From: NSF/αSNAP2-mediated cis-SNARE complex disassembly precedes vesicle fusion in Arabidopsis cytokinesis
(a-d) Seedling abnormalities caused by estradiol (EST)-induced expression of NSFEQ:G (a) or R:αS2LA (b) were analyzed 5 days after germination (5DAG) on EST plates. Below: Boxed areas at higher magnification. C, non-transformed wild-type; two transgenic lines (1, 2) each for the wild-type (NSF:G, R:αS2) and dominant-negative (NSFEQ:G, R:αS2LA) constructs. (c, d) Control seedlings grown in estradiol solvent DMSO for 5 days.
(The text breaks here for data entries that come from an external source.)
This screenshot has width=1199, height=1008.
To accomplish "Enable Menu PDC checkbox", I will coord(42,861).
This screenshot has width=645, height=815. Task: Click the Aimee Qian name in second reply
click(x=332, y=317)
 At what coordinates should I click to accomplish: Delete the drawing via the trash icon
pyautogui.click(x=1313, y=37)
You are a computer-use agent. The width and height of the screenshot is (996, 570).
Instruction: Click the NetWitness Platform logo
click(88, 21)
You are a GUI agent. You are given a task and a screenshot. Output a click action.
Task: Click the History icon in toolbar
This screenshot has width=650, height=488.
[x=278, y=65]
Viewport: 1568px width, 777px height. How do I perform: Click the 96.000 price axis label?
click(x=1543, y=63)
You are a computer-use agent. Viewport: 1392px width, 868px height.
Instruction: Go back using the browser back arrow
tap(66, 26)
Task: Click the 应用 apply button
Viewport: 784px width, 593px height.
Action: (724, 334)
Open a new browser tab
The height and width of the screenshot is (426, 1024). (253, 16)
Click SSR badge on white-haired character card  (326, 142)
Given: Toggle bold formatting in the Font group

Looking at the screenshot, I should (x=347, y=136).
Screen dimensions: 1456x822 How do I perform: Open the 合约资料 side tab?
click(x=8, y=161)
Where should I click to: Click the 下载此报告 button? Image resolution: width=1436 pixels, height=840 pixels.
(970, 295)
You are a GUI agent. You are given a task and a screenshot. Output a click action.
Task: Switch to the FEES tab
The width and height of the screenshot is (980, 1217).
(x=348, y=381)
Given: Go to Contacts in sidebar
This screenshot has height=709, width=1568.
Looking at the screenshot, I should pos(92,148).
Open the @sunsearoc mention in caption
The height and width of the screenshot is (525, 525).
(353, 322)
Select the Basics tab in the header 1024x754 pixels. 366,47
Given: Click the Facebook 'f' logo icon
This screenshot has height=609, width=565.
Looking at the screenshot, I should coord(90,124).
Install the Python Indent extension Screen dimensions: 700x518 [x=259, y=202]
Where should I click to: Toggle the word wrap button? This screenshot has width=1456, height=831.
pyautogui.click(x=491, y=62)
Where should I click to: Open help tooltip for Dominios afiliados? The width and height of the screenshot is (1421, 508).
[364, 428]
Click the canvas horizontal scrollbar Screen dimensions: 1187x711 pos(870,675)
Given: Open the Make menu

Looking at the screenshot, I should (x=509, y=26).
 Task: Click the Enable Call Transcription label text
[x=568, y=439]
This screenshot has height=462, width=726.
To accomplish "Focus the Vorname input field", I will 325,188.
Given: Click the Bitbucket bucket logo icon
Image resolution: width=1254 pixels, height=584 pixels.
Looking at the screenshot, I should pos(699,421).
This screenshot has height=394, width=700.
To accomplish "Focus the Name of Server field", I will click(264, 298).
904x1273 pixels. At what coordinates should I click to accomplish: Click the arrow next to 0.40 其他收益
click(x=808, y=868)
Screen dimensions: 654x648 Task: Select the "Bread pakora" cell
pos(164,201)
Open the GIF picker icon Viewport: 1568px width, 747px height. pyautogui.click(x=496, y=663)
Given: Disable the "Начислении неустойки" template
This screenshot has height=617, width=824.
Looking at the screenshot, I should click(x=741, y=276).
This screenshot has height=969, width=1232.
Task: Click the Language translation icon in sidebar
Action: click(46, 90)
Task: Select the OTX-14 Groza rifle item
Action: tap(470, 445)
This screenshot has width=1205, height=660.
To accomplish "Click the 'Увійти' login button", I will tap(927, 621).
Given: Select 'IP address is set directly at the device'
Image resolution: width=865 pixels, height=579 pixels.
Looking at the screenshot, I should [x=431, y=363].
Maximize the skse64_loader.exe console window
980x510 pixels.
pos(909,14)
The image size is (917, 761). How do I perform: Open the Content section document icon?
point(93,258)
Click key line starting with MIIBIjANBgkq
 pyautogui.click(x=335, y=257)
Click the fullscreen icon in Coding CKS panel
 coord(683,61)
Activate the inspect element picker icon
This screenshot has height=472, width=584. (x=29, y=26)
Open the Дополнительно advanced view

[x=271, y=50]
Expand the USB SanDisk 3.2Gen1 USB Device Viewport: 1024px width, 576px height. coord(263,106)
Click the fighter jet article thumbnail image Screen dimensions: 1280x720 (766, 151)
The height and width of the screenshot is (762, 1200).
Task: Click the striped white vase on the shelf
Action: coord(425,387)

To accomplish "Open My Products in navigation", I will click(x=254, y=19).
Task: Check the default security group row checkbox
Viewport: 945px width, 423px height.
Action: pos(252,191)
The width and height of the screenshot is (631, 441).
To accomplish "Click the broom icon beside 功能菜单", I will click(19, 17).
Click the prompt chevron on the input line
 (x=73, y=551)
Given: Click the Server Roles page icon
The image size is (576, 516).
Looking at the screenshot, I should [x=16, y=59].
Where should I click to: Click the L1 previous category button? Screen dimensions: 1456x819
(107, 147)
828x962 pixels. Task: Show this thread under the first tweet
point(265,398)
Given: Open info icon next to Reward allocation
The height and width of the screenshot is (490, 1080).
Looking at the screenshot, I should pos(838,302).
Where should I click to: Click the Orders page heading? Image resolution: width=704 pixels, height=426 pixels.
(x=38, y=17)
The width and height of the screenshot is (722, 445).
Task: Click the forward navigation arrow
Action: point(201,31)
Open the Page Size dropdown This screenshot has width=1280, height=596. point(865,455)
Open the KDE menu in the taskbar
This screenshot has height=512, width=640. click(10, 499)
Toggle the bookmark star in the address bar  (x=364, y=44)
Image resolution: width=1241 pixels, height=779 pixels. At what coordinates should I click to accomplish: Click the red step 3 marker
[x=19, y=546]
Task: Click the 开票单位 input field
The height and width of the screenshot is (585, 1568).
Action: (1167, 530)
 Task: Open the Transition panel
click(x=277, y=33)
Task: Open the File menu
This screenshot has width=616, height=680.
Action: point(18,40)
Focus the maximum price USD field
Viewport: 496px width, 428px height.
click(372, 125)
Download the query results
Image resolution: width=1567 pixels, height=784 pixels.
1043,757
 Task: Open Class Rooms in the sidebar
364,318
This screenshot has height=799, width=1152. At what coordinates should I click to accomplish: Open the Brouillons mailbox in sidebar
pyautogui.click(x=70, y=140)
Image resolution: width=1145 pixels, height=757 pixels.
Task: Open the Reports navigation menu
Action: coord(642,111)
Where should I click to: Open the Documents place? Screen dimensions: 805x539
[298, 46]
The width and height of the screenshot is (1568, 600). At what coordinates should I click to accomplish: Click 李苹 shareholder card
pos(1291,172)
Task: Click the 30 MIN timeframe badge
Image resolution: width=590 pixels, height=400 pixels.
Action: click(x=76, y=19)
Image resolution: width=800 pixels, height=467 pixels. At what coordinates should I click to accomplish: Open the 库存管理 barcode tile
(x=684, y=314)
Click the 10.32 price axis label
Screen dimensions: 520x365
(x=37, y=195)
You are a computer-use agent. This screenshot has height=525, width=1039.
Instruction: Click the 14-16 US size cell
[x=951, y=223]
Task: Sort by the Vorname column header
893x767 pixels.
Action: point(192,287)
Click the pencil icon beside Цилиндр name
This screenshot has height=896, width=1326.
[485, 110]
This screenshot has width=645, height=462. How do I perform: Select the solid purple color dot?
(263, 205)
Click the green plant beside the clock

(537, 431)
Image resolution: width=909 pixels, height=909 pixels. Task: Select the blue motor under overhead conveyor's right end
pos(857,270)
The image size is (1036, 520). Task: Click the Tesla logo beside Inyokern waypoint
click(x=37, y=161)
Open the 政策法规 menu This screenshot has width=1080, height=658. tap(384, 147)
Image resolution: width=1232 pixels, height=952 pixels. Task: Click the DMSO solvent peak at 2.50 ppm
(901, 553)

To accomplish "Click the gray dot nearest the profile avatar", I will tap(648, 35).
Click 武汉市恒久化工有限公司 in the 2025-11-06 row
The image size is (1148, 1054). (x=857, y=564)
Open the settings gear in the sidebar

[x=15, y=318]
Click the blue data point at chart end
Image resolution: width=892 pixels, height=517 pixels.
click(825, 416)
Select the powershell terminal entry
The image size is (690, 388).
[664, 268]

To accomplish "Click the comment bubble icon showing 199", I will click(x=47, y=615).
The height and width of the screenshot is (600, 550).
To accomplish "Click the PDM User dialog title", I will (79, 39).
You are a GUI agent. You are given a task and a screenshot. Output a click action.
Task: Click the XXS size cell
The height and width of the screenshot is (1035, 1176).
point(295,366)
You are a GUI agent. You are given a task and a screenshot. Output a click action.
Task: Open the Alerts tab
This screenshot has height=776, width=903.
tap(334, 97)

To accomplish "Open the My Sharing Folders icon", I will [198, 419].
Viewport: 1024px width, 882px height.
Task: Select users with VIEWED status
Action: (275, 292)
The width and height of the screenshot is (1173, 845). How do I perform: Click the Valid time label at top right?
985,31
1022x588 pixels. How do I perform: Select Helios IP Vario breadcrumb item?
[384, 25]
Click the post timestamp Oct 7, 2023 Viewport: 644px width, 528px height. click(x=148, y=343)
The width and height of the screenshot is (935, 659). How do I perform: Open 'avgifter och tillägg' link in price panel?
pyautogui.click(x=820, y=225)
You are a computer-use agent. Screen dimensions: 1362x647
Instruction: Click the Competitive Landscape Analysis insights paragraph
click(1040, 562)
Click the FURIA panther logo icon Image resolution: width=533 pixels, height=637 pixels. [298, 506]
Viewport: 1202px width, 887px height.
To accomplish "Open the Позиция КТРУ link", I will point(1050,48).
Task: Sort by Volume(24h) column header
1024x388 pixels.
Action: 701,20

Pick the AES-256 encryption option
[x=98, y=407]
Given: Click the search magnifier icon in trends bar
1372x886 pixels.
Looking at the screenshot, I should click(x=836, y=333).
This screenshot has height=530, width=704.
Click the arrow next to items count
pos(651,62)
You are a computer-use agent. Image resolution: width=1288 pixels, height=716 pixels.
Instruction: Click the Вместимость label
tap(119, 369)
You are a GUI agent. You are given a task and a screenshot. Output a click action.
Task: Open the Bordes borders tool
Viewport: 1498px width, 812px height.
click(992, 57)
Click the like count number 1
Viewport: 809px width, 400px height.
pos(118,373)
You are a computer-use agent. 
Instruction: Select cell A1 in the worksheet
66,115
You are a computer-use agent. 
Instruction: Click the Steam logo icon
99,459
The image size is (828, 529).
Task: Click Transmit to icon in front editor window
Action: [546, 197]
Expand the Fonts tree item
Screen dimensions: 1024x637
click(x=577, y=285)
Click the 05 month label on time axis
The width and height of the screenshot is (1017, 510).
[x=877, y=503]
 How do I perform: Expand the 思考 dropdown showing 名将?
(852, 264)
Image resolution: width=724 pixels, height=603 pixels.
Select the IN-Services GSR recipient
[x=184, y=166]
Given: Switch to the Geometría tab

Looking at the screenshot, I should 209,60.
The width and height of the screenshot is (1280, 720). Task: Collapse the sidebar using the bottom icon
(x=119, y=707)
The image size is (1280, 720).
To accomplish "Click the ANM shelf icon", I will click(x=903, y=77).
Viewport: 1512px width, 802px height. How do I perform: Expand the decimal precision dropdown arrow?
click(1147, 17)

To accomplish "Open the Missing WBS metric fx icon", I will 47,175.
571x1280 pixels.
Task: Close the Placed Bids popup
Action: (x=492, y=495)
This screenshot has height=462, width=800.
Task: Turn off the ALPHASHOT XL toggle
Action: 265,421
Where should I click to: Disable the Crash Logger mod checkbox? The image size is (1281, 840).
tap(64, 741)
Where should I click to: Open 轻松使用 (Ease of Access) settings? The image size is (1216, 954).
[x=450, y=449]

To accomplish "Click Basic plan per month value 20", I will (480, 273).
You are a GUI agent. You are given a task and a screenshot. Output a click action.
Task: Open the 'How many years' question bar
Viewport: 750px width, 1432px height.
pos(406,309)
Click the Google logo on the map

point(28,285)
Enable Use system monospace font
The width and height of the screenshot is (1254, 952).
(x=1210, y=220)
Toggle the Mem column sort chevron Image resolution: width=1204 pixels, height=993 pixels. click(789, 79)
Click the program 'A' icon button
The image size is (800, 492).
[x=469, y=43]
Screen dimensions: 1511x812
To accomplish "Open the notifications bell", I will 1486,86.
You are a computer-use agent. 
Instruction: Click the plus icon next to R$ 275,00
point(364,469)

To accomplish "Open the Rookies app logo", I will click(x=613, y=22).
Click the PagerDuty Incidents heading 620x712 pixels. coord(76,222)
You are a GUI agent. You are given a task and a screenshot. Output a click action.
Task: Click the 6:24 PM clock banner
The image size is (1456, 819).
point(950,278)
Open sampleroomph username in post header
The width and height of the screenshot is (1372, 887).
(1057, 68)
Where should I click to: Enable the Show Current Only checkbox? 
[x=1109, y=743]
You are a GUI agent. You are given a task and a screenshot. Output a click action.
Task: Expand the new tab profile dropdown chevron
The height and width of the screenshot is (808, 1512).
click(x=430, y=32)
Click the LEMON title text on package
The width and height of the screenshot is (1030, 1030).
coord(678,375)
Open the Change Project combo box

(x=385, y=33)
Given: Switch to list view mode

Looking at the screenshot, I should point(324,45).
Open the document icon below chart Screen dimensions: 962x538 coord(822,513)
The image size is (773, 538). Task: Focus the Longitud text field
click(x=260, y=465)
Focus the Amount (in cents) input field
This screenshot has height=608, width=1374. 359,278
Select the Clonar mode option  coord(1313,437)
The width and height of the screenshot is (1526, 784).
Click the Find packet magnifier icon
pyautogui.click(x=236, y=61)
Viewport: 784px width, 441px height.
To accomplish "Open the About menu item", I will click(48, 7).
Scale bars, 1 cm. Number of seedlings analysed, ≥200 (a-d). (e-f) Expression of transgene-encoded proteins. Protein extracts from seedlings of two transgenic lines (1, 2) incubated with EST (inducer) or DMSO (solvent control) for 24 hours were separated of SDS-PAGE gels and immunoblotted (IB) with anti-GFP (e) and anti-RFP (f) antibodies. C, non-transformed wild-type; two transgenic lines (1, 2) each for the wild-type (NSF:G in e, R:αS2 in f) and dominant-negative (NSFEQ:G in e, R:αS2LA in f) constructs. Molecular marker size on the left (kDa, kilodalton); Pon S, Ponceau S-stained membrane as loading control. (g) Co-immunoprecipitation of NSF:G and R:αS2. T, total extract; U, unbound; IP, immunoprecipitate (IP-GFP, anti-GFP beads). IB, immunoblot with antibody indicated (right); Molecular marker size on the left (kDa, kilodalton) NSF:G/R:αS2, doubly transgenic; NSF:G or R:αS2, singly transgenic.